Смешок, как первый снежок, давно уже срывался и перепархивал по рядам в зале, но аудитория пока еще явно сдерживалась, по тону и по всему поведению Николая Петровича предвкушая, что главное наслаждение вечера еще ожидает ее впереди. И надо пока преодолевать в себе этот нутряной, поднимающийся откуда-то из самой глубины смех, давить его и загонять обратно. Но с каждым новым ласковым вопросом Николая Петровича и новым покорным ответом Васи Пустошкина делать это становилось все труднее, и смех срывался все чаще, иногда прокатываясь по рядам сплошным гулом. Старый учитель Николай Петрович вел своего бывшего ученика Васю Пустошкина по тонкой кромке за руку, и тот послушно следовал за ним, как будто ему было уже не тридцать лет, а все еще двенадцать.

— Почему же ты, Вася, не убежал, когда упал?

— Я бы, Николай Петрович, убег, да мне память отшибло.

Кто-то из ребятишек, увязавшихся со своими отцами и матерями в клуб, звонким голосом сочувственно сообщил:

— Я эту грушу у Медведевых знаю. Дюже высо…

Но Николай Петрович при этом так глянул в зал, что последний слог у этого единственного нарушителя установленной судебной процедуры тут же и булькнул, застрял где-то в горле. Вслед за этим услышали все, как в тембре вкрадчивого голоса Николая Петровича заструилась прямо-таки неземная ласка, и затаились в уверенности, что вот оно наконец-то и начинается, то самое, ради чего стоило убить вечер. Вот когда можно было услышать, как тончайшими сверлами просверливают под потолком тишину налетевшие в раскрытые форточки с надворья комары.

— А теперь ты, пожалуйста, скажи нам, Вася, на что же все-таки ты надеялся, когда собирался посчитать у бабушки Медведевой кур. Ты только не спеши отвечать, подумай. Ты ведь, Вася, и раньше всегда был сообразительным и должен был понимать, что за это, если попадешься, по головке не погладят.

На шишковатом лбу у сообразительного тридцатилетнего Васи Пустошкина отражалась мучительная работа мысли, кожа собиралась складками и, опять расправляясь, натягивалась на кость, по красному лицу, по щекам давно уже струились ручьи пота. И все-таки он так и не мог понять, чего же хочет от него его старый учитель. Терпеливый Николай Петрович продолжал подкладывать ему мосток за мостком для перехода через эту трясину на берег истины.

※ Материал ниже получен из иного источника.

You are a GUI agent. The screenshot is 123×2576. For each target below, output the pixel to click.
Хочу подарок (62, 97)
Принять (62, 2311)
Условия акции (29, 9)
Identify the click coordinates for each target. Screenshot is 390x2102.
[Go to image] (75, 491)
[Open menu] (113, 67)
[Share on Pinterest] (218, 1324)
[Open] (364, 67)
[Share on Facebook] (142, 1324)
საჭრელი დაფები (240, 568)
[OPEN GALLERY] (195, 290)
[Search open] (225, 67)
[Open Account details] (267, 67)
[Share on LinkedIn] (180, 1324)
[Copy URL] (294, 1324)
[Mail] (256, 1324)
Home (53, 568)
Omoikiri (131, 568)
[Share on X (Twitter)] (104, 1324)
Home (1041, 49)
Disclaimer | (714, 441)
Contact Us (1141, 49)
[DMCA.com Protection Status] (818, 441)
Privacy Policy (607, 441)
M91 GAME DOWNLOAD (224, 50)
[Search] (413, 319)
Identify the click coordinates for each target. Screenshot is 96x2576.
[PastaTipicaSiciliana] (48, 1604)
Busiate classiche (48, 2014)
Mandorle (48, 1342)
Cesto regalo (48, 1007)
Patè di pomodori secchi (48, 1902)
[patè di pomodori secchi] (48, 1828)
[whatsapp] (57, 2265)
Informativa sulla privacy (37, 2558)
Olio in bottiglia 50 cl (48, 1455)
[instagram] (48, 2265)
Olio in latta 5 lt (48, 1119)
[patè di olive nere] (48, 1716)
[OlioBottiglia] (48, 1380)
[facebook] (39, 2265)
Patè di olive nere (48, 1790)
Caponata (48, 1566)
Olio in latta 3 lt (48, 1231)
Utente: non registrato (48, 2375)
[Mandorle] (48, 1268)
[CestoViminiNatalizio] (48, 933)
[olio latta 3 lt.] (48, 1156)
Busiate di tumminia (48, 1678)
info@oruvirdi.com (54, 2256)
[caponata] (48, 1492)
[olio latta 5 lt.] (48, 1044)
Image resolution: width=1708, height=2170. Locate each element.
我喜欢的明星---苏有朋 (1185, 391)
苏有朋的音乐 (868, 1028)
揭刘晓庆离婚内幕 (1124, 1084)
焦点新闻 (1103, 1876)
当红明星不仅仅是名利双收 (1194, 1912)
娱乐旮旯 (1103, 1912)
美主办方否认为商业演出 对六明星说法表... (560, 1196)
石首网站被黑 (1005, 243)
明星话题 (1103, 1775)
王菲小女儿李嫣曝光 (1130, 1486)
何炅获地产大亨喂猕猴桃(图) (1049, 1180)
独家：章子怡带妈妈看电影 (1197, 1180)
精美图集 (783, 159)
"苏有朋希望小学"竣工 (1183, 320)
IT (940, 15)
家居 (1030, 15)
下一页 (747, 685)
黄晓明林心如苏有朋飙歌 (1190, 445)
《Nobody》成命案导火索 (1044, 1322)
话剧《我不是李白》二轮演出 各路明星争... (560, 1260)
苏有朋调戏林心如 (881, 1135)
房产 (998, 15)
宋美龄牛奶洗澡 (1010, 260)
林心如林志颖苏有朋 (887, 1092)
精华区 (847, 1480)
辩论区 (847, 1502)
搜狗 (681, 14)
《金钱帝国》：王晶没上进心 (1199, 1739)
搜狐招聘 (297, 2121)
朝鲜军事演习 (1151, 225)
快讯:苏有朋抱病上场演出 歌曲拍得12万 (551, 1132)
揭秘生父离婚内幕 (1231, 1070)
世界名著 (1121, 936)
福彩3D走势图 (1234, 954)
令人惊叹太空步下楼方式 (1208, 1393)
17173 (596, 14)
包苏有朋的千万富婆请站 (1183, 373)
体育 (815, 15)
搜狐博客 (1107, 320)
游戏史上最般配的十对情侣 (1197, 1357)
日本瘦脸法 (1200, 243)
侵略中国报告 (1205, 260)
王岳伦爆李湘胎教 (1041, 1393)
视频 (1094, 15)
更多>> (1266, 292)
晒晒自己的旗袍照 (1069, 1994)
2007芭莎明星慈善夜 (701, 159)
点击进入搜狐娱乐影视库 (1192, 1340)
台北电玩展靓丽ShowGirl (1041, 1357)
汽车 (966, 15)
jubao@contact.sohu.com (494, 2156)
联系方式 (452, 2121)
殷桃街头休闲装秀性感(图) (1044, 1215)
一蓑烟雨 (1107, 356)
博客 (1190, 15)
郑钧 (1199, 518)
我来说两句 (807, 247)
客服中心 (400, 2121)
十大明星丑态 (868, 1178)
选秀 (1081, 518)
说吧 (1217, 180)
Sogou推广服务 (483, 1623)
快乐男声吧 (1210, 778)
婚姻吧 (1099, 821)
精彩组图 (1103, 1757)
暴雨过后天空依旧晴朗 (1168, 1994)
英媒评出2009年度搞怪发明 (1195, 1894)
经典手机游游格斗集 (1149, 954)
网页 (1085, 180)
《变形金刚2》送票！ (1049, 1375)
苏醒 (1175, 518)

— Ты, Вася, не нервничай и постарайся вспомнить все по порядку с той самой минуты, когда ты взял мешок и вышел из дому. Я вижу у тебя на руке часы «Победа», хорошие часы, у меня тоже такие. И когда мне нужно куда-нибудь идти, я всегда смотрю на них. Ты, Вася, посмотрел на свои часы перед тем, как выйти из дому?

— Посмотрел.

— Сколько на них было?

— Час, — расправляя на лбу морщины, твердо ответил Вася.

— И ты, конечно, догадался, что в это время у нас в поселке все уже должны были… Ты всегда был сообразительным, Вася.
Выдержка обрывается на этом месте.